■ Using the information
• A. In the forum posts about opioid withdrawal, what did the doctor require before starting the writer on suboxone?
• B. Continue the forum posts about opioid withdrawal from the point where they end.

■ Document text
++++++++
Let me also suggest that if you haven't done this yet, find support from other recovering addicts, face to face, in person! Whatever type of meeting works for you, please go for it. For me, NA is helping big time, I can't speak highly enough for it, but I know it is not for everyone. Though for years, I said it was not for me, I was wrong. I was just resisting the help I need. Our problem is so nasty and the addiction is so intense that relapse is all too easy without support. My Doc wouldn't start me on the suboxone until I guarenteed him I was in therapy and going to meetings. He told me I'd be wasting my time and money if I only relied on the suboxone to withdraw.
Just my thoughts, I hope they are helpful. I hope we both, and all of us, get through this!
Now on mprphine I can take 90 mgs a day and function. 60 works real wellfor me too. On Oxy I took the 40's 2 to 3 times a day and it worked good too. I guess I am lucky about having such a low tolerance but I have been on opiodes for over 20 years really. Since 1981 I took my first percodan and have been on something since so why do I have such a low tolerance? I can take 10 norcos a day or about 10 perc 10's a day so why is my tolerance so low as big as I am and as long as I have been on this ****! Thanks Michael! I have been on slow release since October last year, you know Kadian and now Oramorph. Bill
So how is the oramorph? Is it working better for you than the kadian?
I have no knowledge of oramorph, I just remember that you said you needed to discuss your meds with your doc and hopefully switch the dose, or change meds.
I hope it is working better for you.
I also hope life is treating you better these days.
Personally I am on the teeter-totter that you finally got off of. I am not sure whether I will get off soon or put up with it for much longer. Scared...is keeping on. Knowing I would be better off, isn't getting me to walk...
Chezz
I am a little scared now as to the complete stopping of all meds.
++++++++
■ Raw data
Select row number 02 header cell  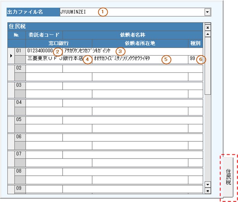[x=20, y=69]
++++++++
■ Results
• A. The writer had to guarantee being in therapy and going to meetings.

• B.
I have cut down twice now, I half of what I was taking. Although I am still a little worried how it is all going to work with my feelings and stuff. Due to the deaths in my family and the demise of my marriage that I have stuck it out through.
Time shall tell...
Chezz
I have a court hearing June 5th and I hope to God the judge ends this BS my 'wifegonemad' has started (I promised not to say that and blew it guys) sorry private joke!
But I did stop beating myself up over the addiction/dependence issue. They are one in the same. I just had to get over it, you know? Thanks, Bill
I am glad to see that you feel that way. Some doctors in the past have had me so tore up over taking this **** that I just suffered. Once I learned it was OK for me to be dependant on morphine, my life got sooo much better, thanks MrM!
Through our aquaintances I have figured it out myself as well. For that I have to say thanks!
Chezz
I just wish I had the strenght and options you had to get out of your marriage. I feel stuck. Although I know the options are out there. I quess I am just not strong enough to leave just yet. Especially with the deaths in my family.
It isn't supposed to work this way when you are so young. I wish i had somewhere to move to in transition to starting a new life. I will find it. Just right now, I have to deal with what I am dealt.
I change in my cards when the time is right.